Jeremy Hylton wrote:
On Sat, 2004-01-17 at 18:30, Jamie Heilman wrote:
Its desirable in some circumstances, but not all. Part of the problem is people tend to blindly follow the traditional approach to daemon design without bothering to actually do any critical thinking.
I expect you don't intend to sound rude, but this gives the impression you think I've failed to do some necessary critical thinking. Even if I you think that, it's hardly diplomatic to point it out.
No I don't think you failed in any way, sorry if I gave that impression. I intended to bemoan the overall state of what are generally espoused to be "best-practices" when it comes to daemon design. As you said, the umask code only comes into play when explicitly asked for, and I think thats a really good thing, my initial concern was that the umask would be set to a default value regardless of the parent process's properties.
There are several very reasonable arguments for deviation from the historical approach.
What are they?
They were listed in the URIs, but the jist is that its better to let small dedicated programs handle the daemonization and supervision of long-running code, than it is to embed those gymnastics into the code itself.
I don't follow how this advice relates to the current discussion.

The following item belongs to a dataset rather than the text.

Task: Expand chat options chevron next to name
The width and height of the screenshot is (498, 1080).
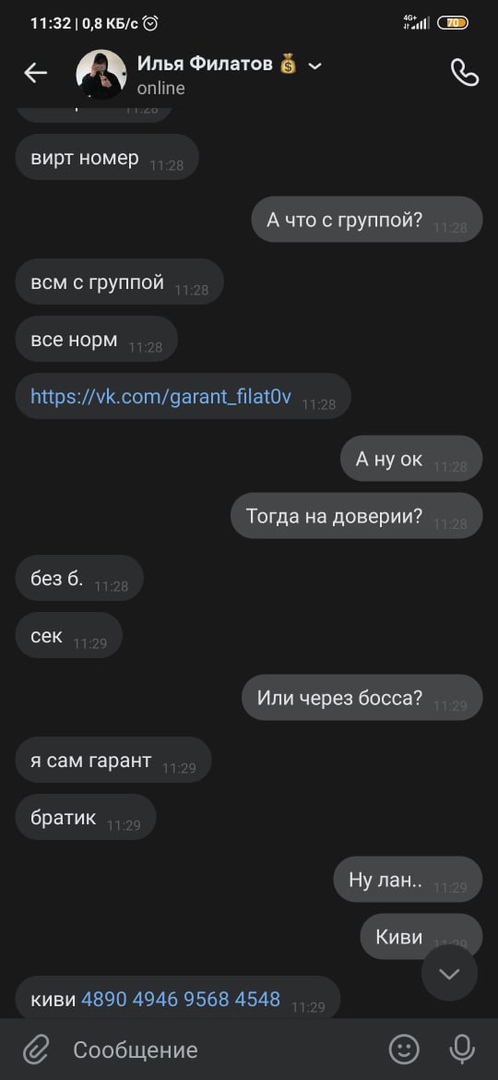Action: [315, 66]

We're talking about whether zdrun.py should have a --umask option.
Ah, well, you are maybe--to me I see an error thats carping about a missing "umask" attribute value and no mention of zdrun, so it wasn't immediately clear to me which aspects of zope the umask would apply to. Now that I know its part of a broad (entire process group) control mechanism I'm less concerned.
Anyway, if you want to question authority, consider reading: http://homepages.tesco.net/~J.deBoynePollard/FGA/unix-daemon-design-mistakes...
I don't see how this questions authority. It sounds entirely compatible with the design of zdaemon.
Well, yes, to an extent. There's a large breakdown when it comes to the design of event logging.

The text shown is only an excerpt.